MIAMI — This city's voluble Cuban exiles, who have been on a collective Fidel Castro death watch for decades, shouted in the streets in a state of ecstasy Tuesday after the communist regime's surprising announcement that the charismatic \o7caudillo\f7 had handed the reins of power to his brother.
Yet for many of the aging Cubans who came to the United States generations ago to flee Castro, the mood of exultation soon gave way to a sober realization: The dictator's long-awaited final hour will come too late for them to reclaim their lost lives.
Many Cuban exiles said they no longer harbored dreams of a glorious return home to open businesses and reclaim family properties in a free Cuba, as they did 10 or 20 years earlier. They are grounded in this country, their children are lifelong Americans, and they plan to stay.
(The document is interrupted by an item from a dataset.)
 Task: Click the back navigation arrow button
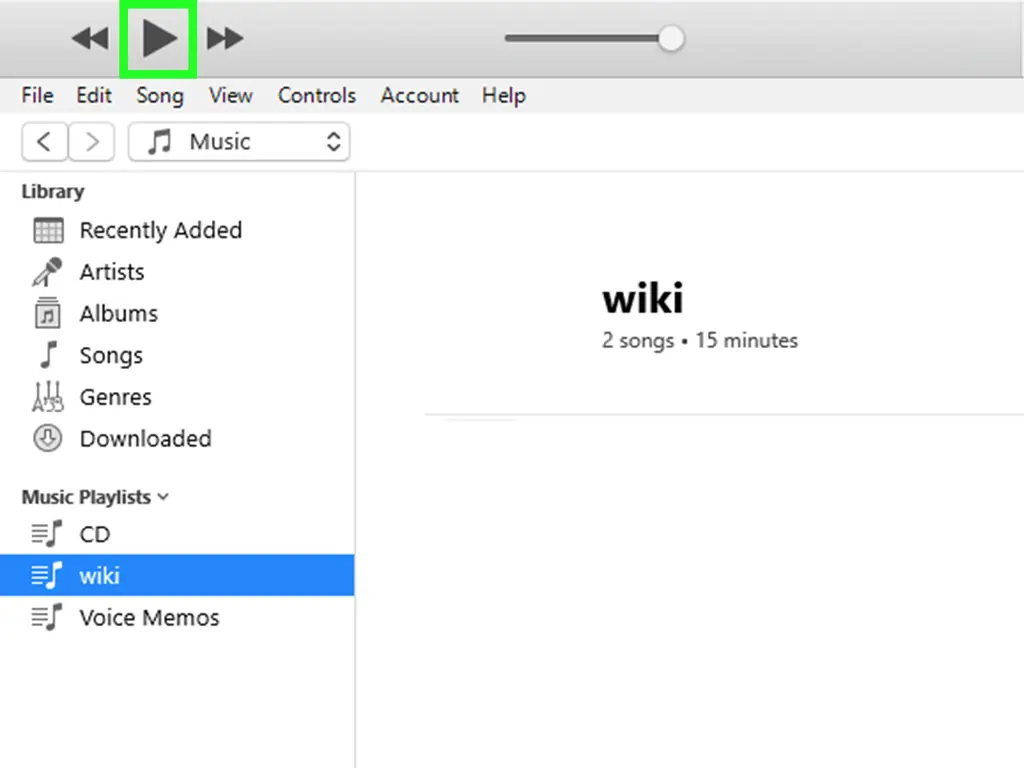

"Why would I want to go to a country where I don't know anyone anymore, to a big house that needs hundreds of thousands of dollars of work?" asked Raquel Blizard, 70, whose aunt had willed to her a mansion, with a wrought iron veranda and ample servants' quarters, in Havana's once-fashionable Vedado neighborhood.
"My family, my husband and my children, they're all here now."
Calle Ocho, the heart of Miami's Little Havana neighborhood, was flooded with exiles waving Cuban flags, dancing and honking horns in cacophonous celebration, after Castro's secretary went on television Monday evening and said Castro, 79, was temporarily ceding power to his brother Raul, 75.
Trucks blared the Cuban national anthem on loudspeakers, while anti-Castro activists in guayabera shirts joyously waved banners that declared, "The tyrant is dead."
"There is a tremendous amount of excitement," said Miami's Cuban-born Mayor Manny Diaz, as he mingled at Versailles restaurant, the epicenter of the exile community. "This is a totalitarian government that has destroyed families, and it may be coming to an end."
Yet many of the Cuban exiles standing along the street made it clear that although they held an inexorable hatred for Castro, and a profound hope that they could live to see their old country returned to freedom, they were Americans now.
"Some people will leave Miami for Cuba, and the real estate market will probably drop," if the Castro government falls, said Mario Torralbas, 72, a retired dentist who stopped by Calle Ocho to revel in the emotion of Tuesday's moment. "But I bet you within a year, those people will be back in Miami. It's going to be very hard to fix the mess this man has made."